## TASK REQUIREMENTS:
Please write the next part of the passage on liquid crystal display embodiments, starting right after its final sentence.

— Begin PROVIDED PASSAGE —

In the liquid crystal display having the above-described configuration according to the second embodiment of the present invention, upon application of a driving signal with the waveform of FIG. 8B to the scanning lines, an image is displayed, moving from the upper part to the lower part of the liquid crystal panel, and a corresponding data line delivers the video signal to the pixels located at the left and right sides thereof, resulting in reduction in the total number of the data lines.

FIG. 9A shows the configuration of a liquid crystal display according to a third embodiment of the present invention, and FIG. 9B shows the waveform of a driving signal applied to the scanning lines of the liquid crystal display of FIG. 9A. Referring to FIG. 9A, in this embodiment, the first switch 71 is placed at the right side of the data line D1 and the second switch 73 is located at its left side. That is, the first switch 71 is formed at the right side of the data line in the third embodiment whereas it is located at the left side of the data line in the first and second embodiments.

Specifically, the liquid crystal display according to the third embodiment of the present invention includes the plurality of scanning lines G1, G2, . . . , Gn−1, Gn arranged in row direction, the plurality of data lines D1, D2, . . . , Dn−1 Dn intersecting the scanning lines, the first switches 71 each of which is located at the right side of each data line intersecting each scanning line, the second switches 73 each of which is placed at the left side of each data line, the first pixel electrodes 71c each of which is connected to each first switch 71, and the second pixel electrodes 73c each of which is connected to each second switch 73.

The configuration of the liquid crystal display according to the third embodiment of the invention is explained below in detail with reference to the portion “X” of FIG. 9A. At the portion where the scanning line G1 and data line D1 intersect each other, the first switch 71 is disposed at the right side of the data line D1 and the second thin film transistor 71b constructing the first switch 71 is connected to the next scanning line G2. That is, the first switch 71 includes the first thin film transistor 71a whose source or drain is connected to the data line D1 and whose gate is connected to the corresponding scanning line G1, and the second thin film transistor 71b whose gate is connected to the next scanning line G2, the second thin film transistor being serially connected to the first thin film transistor 71a.

— End PROVIDED PASSAGE —
— Begin STORED ROWS —

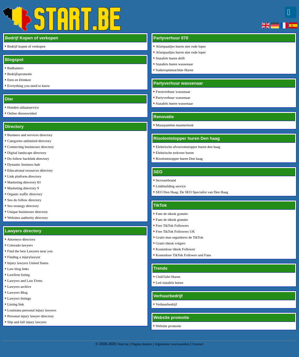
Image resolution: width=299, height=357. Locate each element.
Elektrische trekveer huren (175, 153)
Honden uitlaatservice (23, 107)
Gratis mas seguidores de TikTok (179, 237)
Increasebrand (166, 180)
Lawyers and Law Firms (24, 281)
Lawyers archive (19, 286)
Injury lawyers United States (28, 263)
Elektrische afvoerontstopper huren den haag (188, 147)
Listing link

— End STORED ROWS —

## ANSWER FOR THE TASK:
The second switch 73 is located at the left side of the data line D1 and has two thin film transistors. Specifically, the second switch 73 includes the third thin film transistor 73a whose source or data is connected to the data line D1 and whose gate is connected to the corresponding scanning line G1, and the fourth thin film transistor 73b whose gate is connected to the corresponding scanning line G1, the fourth thin film transistor being serially connected to the third thin film transistor 73a. Here, the second switch 73 may be configured of a single thin film transistor.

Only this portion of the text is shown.